The model focuses on the victim's whole environment – not just medication or counseling. Bloom and Farragher state in their book that the pressure for today's social service systems to do more has resulted in an environment that is crisis-oriented and authoritarian.

Bloom said victims of sexual trauma can only begin to heal after they feel safe and protected.

DeVore said “the trauma experienced by a girl involved in sex trafficking is equal to being a prisoner of war.”

He noted that traffickers often recruit children into sex trafficking by posing as their boyfriend.

“One of the most common practices among traffickers right now is to recruit girls from malls like Willow Grove Mall or King of Prussia Mall,” said DeVore, whose son used to attend Chestnut Hill Academy. “It's not unusual for a blue-eyed blond girl to be a victim of sex trafficking.”

He said predators will often look for girls in groups of three.

“In girls of three, there is always sort of the odd one out, and eventually they approach her and say, 'Hey, I think you are absolutely adorable and would love to be able to get to know you better – you're not like your snotty friends,'” he said.

He said that typically the recruiter is a handsome 20-something guy, who lavishes the young woman with affection, and she's usually 14 or 15.

“Within a matter of 10 minutes, he knows where she goes to school, knows about her family and her problems within her family,” DeVore said. “He then begins to very methodically isolate her and separate her from her family. They are very skilled and often get a bounty for each girl they bring into the trade.”

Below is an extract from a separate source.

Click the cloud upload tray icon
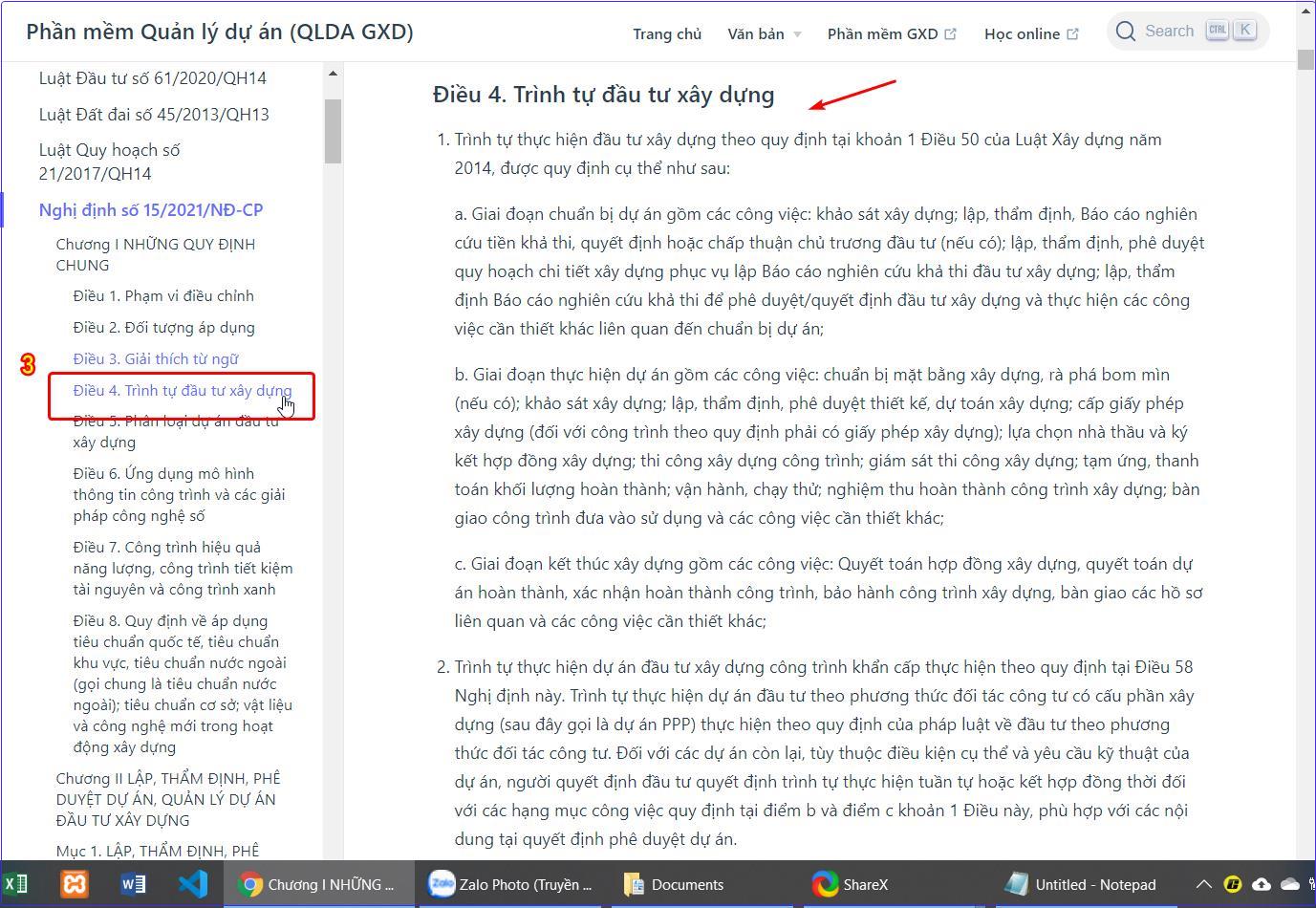pyautogui.click(x=1262, y=884)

He said within a matter of days, he convinces her to trust him. He added that often traffickers will videotape the girl having sex with them and threaten to put it on the Internet if she doesn't cooperate with him.

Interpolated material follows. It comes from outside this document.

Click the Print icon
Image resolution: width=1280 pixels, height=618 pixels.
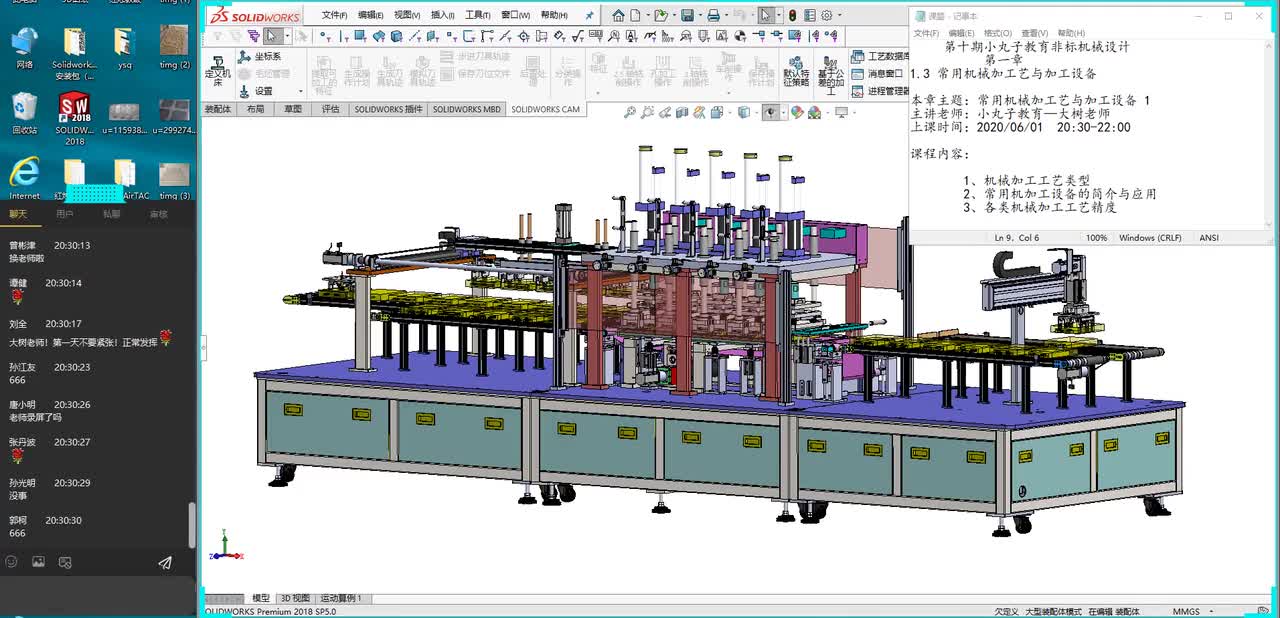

“If she refuses to cooperate with him, he'll take her to a motel where she will be beaten, drugged and forced to have sex with many other men,” DeVore said. “It's a very common practice that parents really need to be aware of.”

He added that not all traffickers are men. Often traffickers will be a “bottom,” a victim herself who usually has been trafficked the longest and has earned the trafficker's trust. Bottoms collect money from other girls, discipline them, seduce unwitting youths into trafficking, and handle the day-to-day business for the trafficker.

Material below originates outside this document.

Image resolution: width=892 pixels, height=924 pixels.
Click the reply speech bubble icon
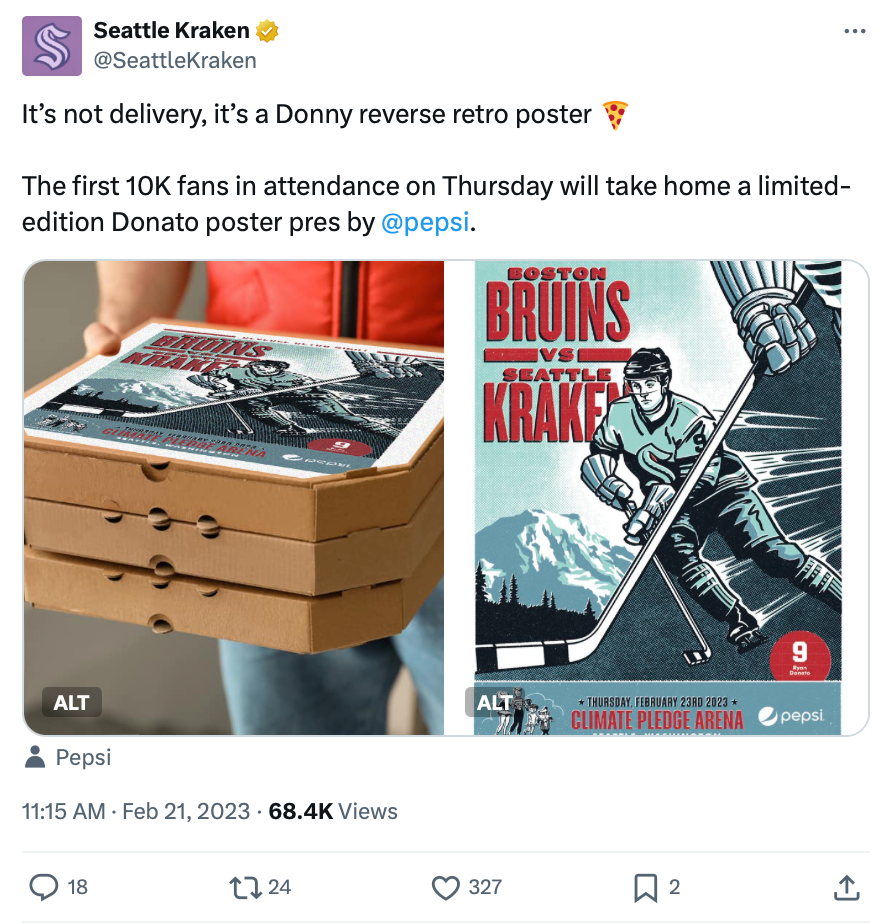coord(44,887)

DeVore added that parents, teachers and other educators need to be vigilant for signs of sex trafficking.

He said traffickers often use code words such as “the game,” “daddy,” “wifey” or “the track.”

“If parents pick up their child's cell phone and see 'daddy' or 'wifey' on the cell phone, which is very common language, they should be very alarmed,” DeVore said.

He added that traffickers will often tattoo girls on their neck, shoulder or inner thigh to mark their property.

DeVore said despite that more than 100,000 girls are lured and kidnapped into sex trafficking a year, there are less than 250 beds available for the treatment of these girls in the United States.

He added that Dawn's Place in Germantown is the only safe house for victims of sex trafficking in Pennsylvania, and that it doesn't take children victims of sex trafficking.

DeVore said one of the biggest misconceptions about women and children involved in the sex trade is that they are choosing to solicit sex. He said there needs to be more focus on arresting the pimps than the prostitutes.

He said that if a teenage girl is arrested for prostitution in Pennsylvania, she is likely to be charged and sent to a juvenile detention facility.

“We need to stop treating these girls as criminals and treat them as the victims,” DeVore said. “If a girl stays in sex trafficking about four or five years, which is pretty close to the average, she will have been raped over 50,000 times.”